Fix Python/C++ interop bugs exposed by PR #213 tests#315
Fix Python/C++ interop bugs exposed by PR #213 tests#315
Conversation
|
@phlexbot format |
|
No automatic markdownlint fixes were necessary. |
|
No automatic cmake-format fixes were necessary. |
|
No automatic clang-format fixes were necessary. |
|
No automatic jsonnetfmt fixes were necessary. |
There was a problem hiding this comment.
Pull request overview
Re-applies three targeted correctness fixes to the Phlex Python plugin after PR #313’s refcount changes were reverted, and adds a standalone reference-counting design note intended to prevent future leaks/crashes when declared_transform caching is involved.
Changes:
- Fix
py_callback::callv()to applylifeline_transform()(matchingcall()), ensuringPhlexLifeline-wrapped numpy views are unwrapped before calling Python. - Make
VECTOR_CONVERTERerror paths throw instead of returning(intptr_t)nullptr, avoidingPyObject_CallFunctionObjArgsargument truncation via sentinel nulls. - Fix
ll_newto returnnullptrontp_allocfailure (avoid null dereference), and addpython-refcounting.mddescribing the intended ownership model.
Reviewed changes
Copilot reviewed 3 out of 3 changed files in this pull request and generated 1 comment.
| File | Description |
|---|---|
| plugins/python/src/modulewrap.cpp | Fixes callv() lifeline unwrapping; changes vector converters to throw on error instead of returning null. |
| plugins/python/src/lifelinewrap.cpp | Prevents null deref in ll_new by returning nullptr on allocation failure. |
| plugins/python/src/python-refcounting.md | Documents the intended reference-counting/ownership model and key pitfalls for the Python plugin. |
Codecov Report❌ Patch coverage is
❌ Your patch check has failed because the patch coverage (63.63%) is below the target coverage (80.00%). You can increase the patch coverage or adjust the target coverage. @@ Coverage Diff @@
## main #315 +/- ##
==========================================
- Coverage 80.29% 80.14% -0.16%
==========================================
Files 126 126
Lines 3065 3092 +27
Branches 545 551 +6
==========================================
+ Hits 2461 2478 +17
- Misses 383 387 +4
- Partials 221 227 +6
Flags with carried forward coverage won't be shown. Click here to find out more.
... and 3 files with indirect coverage changes Continue to review full report in Codecov by Sentry.
🚀 New features to boost your workflow:
|
|
@phlexbot clang-fix |
|
Automatic clang-format fixes pushed (commit 3bd2483). |
|
Review the full CodeQL report for details. |
|
No automatic cmake-format fixes were necessary. |
|
No automatic clang-format fixes were necessary. |
|
@phlexbot format |
|
No automatic markdownlint fixes were necessary. |
|
No automatic jsonnetfmt fixes were necessary. |
|
No automatic cmake-format fixes were necessary. |
|
No automatic clang-format fixes were necessary. |
|
|
||
| `lifeline_transform()` unwraps `PhlexLifeline` objects to extract the | ||
| numpy array view (`m_view`).

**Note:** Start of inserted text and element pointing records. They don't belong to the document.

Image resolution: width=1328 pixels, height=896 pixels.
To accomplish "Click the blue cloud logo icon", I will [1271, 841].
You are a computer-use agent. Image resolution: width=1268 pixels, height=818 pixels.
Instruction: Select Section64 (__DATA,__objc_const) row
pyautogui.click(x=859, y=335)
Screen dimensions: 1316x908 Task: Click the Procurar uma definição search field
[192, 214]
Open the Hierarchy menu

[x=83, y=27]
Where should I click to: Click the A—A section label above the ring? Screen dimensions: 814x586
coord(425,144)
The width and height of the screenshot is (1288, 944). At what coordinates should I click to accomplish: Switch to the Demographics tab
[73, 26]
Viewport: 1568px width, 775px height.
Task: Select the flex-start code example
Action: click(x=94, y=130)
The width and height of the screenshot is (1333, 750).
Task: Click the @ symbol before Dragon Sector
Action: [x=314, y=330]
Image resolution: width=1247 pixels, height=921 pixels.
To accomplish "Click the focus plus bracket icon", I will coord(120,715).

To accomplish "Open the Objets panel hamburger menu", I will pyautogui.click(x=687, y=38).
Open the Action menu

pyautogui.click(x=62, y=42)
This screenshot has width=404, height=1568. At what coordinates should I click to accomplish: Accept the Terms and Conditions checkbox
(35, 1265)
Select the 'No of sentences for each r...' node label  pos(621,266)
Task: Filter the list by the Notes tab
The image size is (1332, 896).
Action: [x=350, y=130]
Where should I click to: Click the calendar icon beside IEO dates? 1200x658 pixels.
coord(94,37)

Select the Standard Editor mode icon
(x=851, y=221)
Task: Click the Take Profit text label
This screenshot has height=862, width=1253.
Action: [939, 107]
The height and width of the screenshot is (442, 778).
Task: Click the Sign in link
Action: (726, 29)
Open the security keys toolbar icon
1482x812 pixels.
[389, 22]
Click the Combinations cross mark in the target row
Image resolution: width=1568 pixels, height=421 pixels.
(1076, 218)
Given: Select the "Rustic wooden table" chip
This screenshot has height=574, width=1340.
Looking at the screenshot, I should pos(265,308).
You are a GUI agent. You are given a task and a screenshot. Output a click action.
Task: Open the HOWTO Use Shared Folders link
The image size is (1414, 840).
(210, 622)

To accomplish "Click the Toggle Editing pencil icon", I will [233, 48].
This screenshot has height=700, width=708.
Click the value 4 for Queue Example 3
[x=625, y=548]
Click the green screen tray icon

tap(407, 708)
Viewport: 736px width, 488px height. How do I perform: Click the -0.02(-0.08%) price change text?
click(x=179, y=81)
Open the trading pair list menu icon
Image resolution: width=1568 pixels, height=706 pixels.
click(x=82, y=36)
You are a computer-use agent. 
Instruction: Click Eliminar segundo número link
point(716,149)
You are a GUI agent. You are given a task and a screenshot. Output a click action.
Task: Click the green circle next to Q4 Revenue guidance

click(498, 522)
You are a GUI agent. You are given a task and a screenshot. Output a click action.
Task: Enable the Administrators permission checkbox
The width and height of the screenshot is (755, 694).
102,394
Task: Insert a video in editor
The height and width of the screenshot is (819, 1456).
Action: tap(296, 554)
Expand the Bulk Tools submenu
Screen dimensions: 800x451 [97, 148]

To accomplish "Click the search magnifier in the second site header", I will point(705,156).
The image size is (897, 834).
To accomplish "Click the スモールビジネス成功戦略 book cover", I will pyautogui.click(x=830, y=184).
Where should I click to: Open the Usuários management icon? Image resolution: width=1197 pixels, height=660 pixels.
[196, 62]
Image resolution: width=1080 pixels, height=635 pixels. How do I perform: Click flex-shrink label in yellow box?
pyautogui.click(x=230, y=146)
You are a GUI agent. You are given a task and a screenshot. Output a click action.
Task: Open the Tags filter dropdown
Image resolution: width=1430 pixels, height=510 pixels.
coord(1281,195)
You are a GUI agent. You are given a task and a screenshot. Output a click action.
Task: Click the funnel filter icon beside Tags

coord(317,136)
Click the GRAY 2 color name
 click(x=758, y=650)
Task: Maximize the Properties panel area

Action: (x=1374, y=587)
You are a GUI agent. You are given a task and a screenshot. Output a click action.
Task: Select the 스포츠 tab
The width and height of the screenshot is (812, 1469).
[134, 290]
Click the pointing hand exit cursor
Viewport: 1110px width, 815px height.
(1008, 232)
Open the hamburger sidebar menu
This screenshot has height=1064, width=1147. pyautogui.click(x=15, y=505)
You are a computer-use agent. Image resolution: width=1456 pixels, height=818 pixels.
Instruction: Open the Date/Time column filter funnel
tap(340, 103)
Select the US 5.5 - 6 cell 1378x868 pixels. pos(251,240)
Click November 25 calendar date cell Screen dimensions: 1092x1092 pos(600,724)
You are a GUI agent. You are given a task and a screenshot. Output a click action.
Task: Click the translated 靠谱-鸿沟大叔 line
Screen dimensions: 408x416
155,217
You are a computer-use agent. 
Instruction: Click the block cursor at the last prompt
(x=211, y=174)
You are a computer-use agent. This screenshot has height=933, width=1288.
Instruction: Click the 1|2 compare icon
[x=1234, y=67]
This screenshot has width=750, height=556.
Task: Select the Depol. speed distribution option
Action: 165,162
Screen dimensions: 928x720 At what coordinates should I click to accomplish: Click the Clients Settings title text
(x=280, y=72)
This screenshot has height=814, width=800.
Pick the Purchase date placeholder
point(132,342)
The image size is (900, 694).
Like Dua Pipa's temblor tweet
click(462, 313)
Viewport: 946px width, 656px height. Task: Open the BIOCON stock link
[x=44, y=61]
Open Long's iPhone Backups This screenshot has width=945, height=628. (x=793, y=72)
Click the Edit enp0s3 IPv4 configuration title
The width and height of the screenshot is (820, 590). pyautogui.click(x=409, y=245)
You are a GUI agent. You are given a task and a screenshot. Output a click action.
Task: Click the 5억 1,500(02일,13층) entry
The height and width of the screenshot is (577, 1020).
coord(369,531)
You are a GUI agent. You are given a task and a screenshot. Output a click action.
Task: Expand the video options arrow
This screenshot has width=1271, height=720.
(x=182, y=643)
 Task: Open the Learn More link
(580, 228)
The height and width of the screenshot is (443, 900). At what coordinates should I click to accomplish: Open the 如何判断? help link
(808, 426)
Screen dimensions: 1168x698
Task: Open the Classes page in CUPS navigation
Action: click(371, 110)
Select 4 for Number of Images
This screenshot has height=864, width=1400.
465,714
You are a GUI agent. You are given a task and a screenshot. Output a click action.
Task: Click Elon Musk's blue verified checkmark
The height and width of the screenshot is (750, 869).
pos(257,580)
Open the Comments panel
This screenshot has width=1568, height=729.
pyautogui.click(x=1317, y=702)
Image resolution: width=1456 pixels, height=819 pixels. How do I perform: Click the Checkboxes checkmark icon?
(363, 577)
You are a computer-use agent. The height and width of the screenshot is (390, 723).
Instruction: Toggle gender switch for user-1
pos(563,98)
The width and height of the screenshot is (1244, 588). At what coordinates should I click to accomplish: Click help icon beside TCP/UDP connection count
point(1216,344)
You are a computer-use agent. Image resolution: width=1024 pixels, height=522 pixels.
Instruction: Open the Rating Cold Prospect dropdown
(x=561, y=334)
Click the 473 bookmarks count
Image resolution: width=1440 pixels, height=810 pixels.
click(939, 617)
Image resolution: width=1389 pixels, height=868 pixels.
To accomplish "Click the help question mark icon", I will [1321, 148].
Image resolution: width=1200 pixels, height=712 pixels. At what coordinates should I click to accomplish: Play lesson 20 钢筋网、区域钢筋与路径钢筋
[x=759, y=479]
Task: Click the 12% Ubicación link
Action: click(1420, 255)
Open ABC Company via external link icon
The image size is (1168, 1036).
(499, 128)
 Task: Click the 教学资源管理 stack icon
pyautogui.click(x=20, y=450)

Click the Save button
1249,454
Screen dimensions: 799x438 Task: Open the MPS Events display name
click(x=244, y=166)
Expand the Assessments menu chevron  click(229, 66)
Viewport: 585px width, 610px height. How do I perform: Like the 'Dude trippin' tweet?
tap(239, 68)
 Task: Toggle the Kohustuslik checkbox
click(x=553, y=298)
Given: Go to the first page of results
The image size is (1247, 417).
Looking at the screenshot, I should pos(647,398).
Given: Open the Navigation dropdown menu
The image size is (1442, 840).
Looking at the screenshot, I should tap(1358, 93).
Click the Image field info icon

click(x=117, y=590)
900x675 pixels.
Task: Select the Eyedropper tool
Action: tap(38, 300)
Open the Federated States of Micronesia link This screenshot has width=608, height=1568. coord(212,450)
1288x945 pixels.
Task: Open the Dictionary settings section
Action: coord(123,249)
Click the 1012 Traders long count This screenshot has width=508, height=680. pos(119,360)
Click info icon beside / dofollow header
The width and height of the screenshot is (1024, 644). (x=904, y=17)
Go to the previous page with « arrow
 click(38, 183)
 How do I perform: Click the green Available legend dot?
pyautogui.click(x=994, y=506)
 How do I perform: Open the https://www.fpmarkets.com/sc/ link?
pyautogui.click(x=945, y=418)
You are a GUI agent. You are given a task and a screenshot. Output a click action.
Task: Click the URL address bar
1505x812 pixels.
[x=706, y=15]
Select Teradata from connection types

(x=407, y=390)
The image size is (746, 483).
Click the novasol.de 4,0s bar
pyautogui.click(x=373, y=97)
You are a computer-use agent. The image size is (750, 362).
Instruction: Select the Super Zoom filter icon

The returned pointer is a borrowed | ||
| reference from the lifeline object. Because this borrowed reference |
There was a problem hiding this comment.
I don't see how this is possible? There's a hard reference on the lifeline itself, which in turn holds a hard reference on the m_view. Only if there's a bug in the callee could it be invalidated.
|
|
||
| ### PhlexLifeline Must Not Use Py_TPFLAGS_HAVE_GC | ||
|
|
||
| `PhlexLifeline` does not participate in reference cycles — its |
There was a problem hiding this comment.
It's unlikely yes, since the view is freshly created for the purposes of the lifeline, but the GC doesn't run unless it holds the GIL, so I don't see the issue here.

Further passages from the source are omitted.